Interpreter>>pushReceiverVariableBytecode

Ian Piumarta ian.piumarta at inria.fr
Sat Sep 7 00:02:03 UTC 2002


Stephen,

On Fri, 6 Sep 2002, Stephen Pair wrote:

> Ok, I see how the CCodeGenerator is making this method work...but I
> still don't see why it's necessary to do the #fetchNextBytecode first

A traditional interpreter loop looks like this:

  while (1) {
    int bytecode= fetchNextBytecode();
    switch (bytecode)
    { ... 256 cases ...; break; }
  }

and introduces a potential execution stall (in the processor) between the
fetching of the bytecode and the dispatch to the corresponding case label
(the processor might have to wait several cycles for the bytecode to
arrive from memory before being able to proceed to use it).
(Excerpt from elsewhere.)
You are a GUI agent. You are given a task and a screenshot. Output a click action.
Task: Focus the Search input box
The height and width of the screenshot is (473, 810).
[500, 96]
The thing to notice is that the above is semantically equivalent to this:

  int bytecode= fetchNextBytecode();
  while (1) {
    switch (bytecode)
    {
      case N: doTheWork();
              bytecode= fetchNextBytecode();
              break;
      ... x 256 ...
    }
  }

from where it's trivial to see that

    switch (bytecode)
    {
       case N: bytecode= fetchNextBytecode();
               doTheWork();
               break;
    }

is the same too (modulo your problem which isn't a problem in interp.c
because the var becomes a constant during CCodeGen) -- except that now we
might have avoided the stall (because even if it takes several cycles to
fetch the bytecode from memory, this can happen in parallel with
doingTheWork).

> (which isn't correct if you're running in Smalltalk).

This method is overridden in InterpSimulator precisely for that reason.

> Why can't the #fetchNextBytecode be the last statement as it is in the
> InterpreterSimulator version of this method?

Because the speedup is measurable, _significantly_ so when using gcc in
which case the final "break" in each bytecode is converted (manually, by
an awk script run on the interp.c file) into an explicit dispatch directly
to the next bytecode's case label

   void *bytecodeDisatchTable[256] = { &label0, ..., &label255 };
   ...
   case N: labelN:
           bytecode= fetchNextBytecode();
           doTheWork();
           goto *bytecodeDispatchTable[currentBytecode]; /* break */

which entirely eliminates the interpreter's dispatch loop.

I hope this helps to explain why things are the way they are.